THE TASK: Give back an exact copy of the lines in the records below, from the line that has "Task: Switch to the Annotate ribbon tab" through the line that has "Task: Click the Export icon button", and nothing besides.

■ ■ ■ ■

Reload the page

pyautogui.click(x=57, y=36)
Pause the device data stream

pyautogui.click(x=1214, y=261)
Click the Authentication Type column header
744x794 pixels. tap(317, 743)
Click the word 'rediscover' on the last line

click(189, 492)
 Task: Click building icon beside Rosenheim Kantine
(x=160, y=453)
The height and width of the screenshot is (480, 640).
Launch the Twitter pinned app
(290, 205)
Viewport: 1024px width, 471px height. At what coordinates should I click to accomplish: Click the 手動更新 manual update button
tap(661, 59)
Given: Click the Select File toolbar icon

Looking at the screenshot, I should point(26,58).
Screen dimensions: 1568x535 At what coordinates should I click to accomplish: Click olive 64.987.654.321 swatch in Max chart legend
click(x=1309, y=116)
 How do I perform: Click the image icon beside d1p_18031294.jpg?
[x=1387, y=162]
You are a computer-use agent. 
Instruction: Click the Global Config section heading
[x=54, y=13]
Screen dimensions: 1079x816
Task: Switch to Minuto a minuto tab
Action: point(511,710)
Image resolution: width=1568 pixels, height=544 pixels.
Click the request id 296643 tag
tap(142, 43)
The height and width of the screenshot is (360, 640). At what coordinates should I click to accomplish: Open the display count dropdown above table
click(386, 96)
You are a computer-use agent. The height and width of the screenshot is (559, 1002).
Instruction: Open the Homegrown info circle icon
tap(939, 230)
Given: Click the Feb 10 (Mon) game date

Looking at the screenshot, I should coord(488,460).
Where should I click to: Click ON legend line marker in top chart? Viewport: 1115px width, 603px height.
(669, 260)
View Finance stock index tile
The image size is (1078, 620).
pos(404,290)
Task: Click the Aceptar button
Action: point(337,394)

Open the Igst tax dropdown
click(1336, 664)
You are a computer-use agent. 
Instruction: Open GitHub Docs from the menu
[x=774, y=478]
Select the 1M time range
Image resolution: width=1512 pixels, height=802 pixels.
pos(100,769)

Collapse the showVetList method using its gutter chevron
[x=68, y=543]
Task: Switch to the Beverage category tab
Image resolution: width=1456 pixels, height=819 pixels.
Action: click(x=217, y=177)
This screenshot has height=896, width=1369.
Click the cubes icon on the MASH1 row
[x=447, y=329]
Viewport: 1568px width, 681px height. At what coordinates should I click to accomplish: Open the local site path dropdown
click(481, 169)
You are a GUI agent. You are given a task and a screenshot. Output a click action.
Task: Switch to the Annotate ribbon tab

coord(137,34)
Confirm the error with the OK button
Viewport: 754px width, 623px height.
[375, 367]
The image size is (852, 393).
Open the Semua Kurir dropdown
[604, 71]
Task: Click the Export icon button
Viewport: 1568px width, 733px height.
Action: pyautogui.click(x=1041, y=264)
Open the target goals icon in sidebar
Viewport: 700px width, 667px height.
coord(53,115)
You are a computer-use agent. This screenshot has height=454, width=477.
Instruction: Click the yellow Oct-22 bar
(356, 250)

■ ■ ■ ■

SOLUTION FOR THIS TASK:
Task: Switch to the Annotate ribbon tab

coord(137,34)
Confirm the error with the OK button
Viewport: 754px width, 623px height.
[375, 367]
The image size is (852, 393).
Open the Semua Kurir dropdown
[604, 71]
Task: Click the Export icon button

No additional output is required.